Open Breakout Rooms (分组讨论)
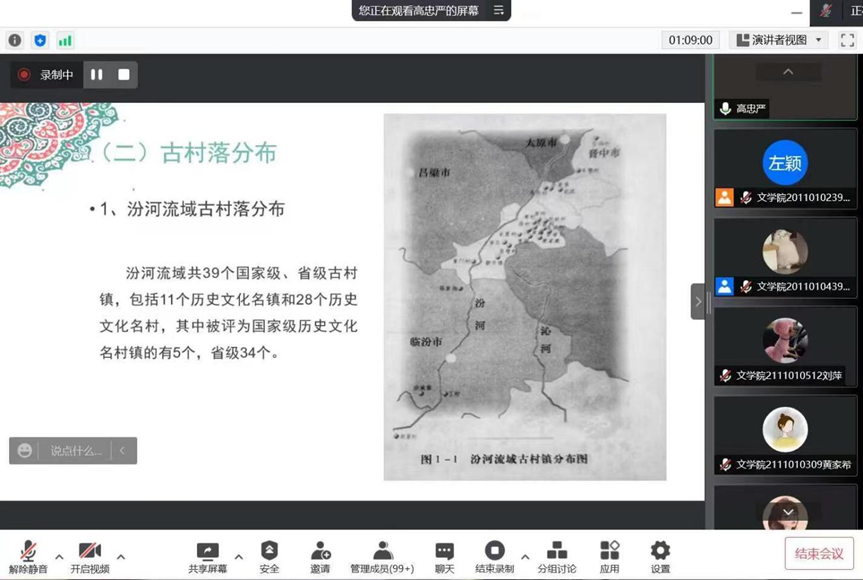The image size is (863, 580). point(558,555)
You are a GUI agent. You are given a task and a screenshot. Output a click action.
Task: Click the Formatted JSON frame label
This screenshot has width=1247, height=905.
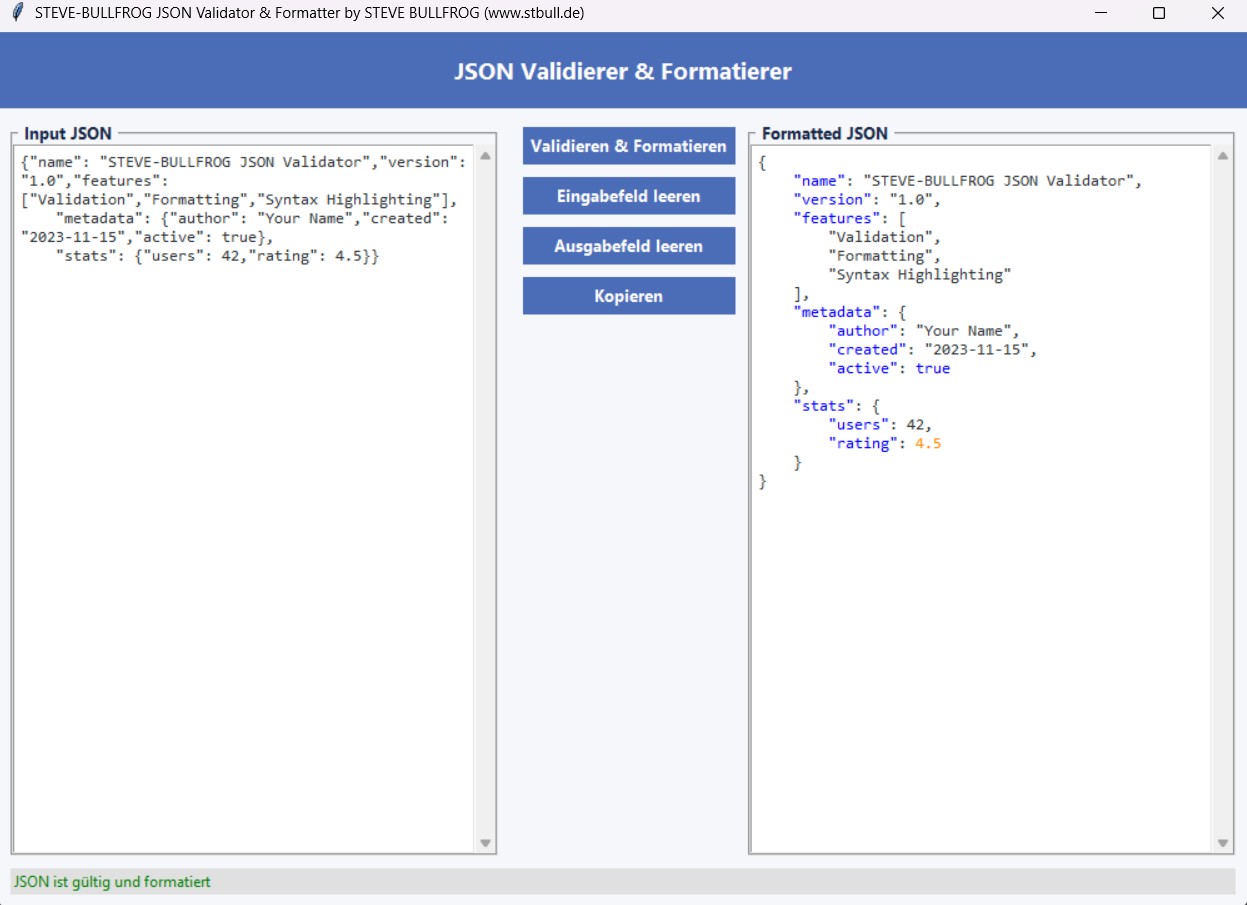click(825, 133)
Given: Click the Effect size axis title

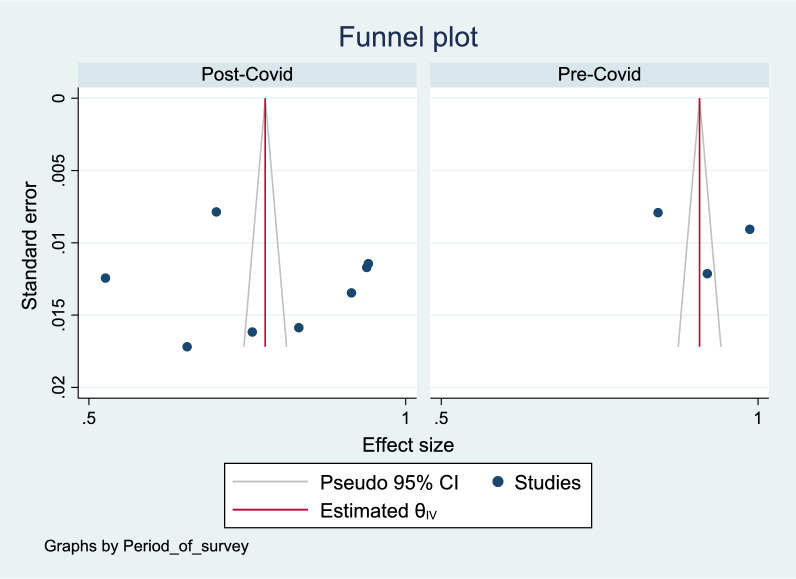Looking at the screenshot, I should click(x=408, y=445).
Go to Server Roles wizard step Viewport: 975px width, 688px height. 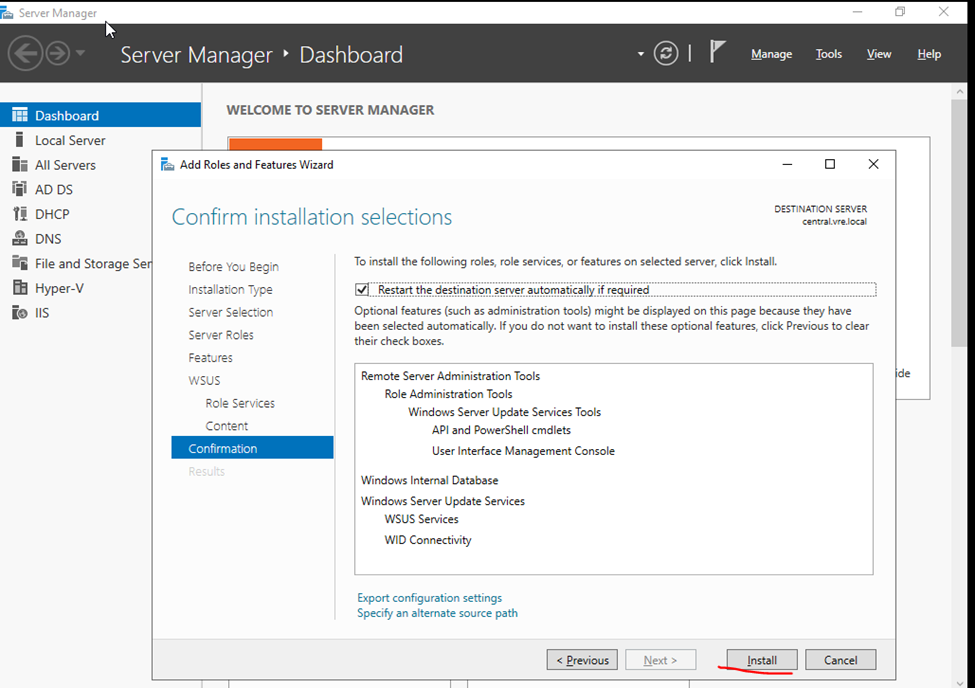point(221,335)
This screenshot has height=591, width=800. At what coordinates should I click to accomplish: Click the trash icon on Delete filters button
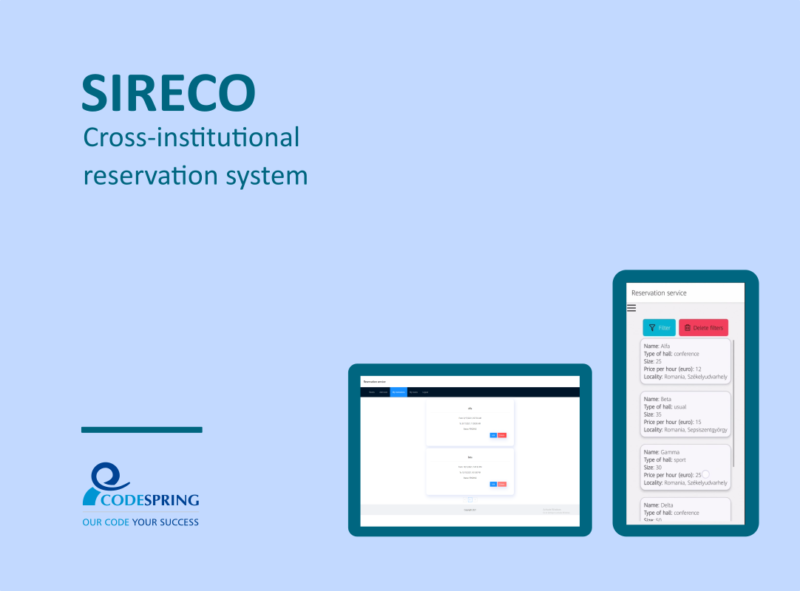point(687,327)
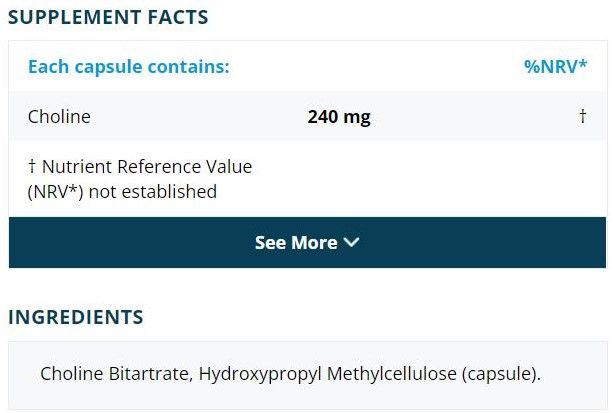Click the %NRV* column header
Viewport: 615px width, 413px height.
click(x=555, y=67)
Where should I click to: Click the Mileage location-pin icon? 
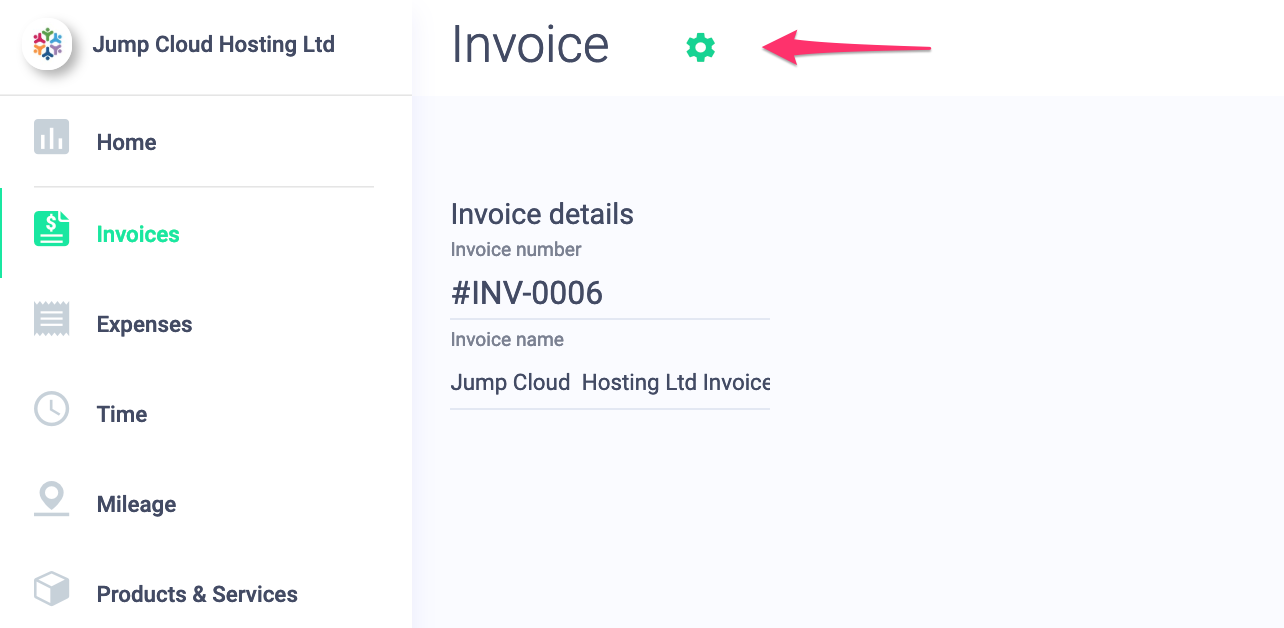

### REQUIRED ACTION:
Only the lines from the one containing "This screenshot has height=591, width=800." through the end of the records above should be retyped, exactly as they stand, with any pictures left out.

### SOLUTION FOR THIS TASK:
This screenshot has height=591, width=800. At what coordinates should I click to accomplish: Click the trash icon on Delete filters button
point(687,327)
Click the %NRV* column header
Viewport: 615px width, 413px height.
click(x=555, y=67)
Where should I click to: Click the Mileage location-pin icon? 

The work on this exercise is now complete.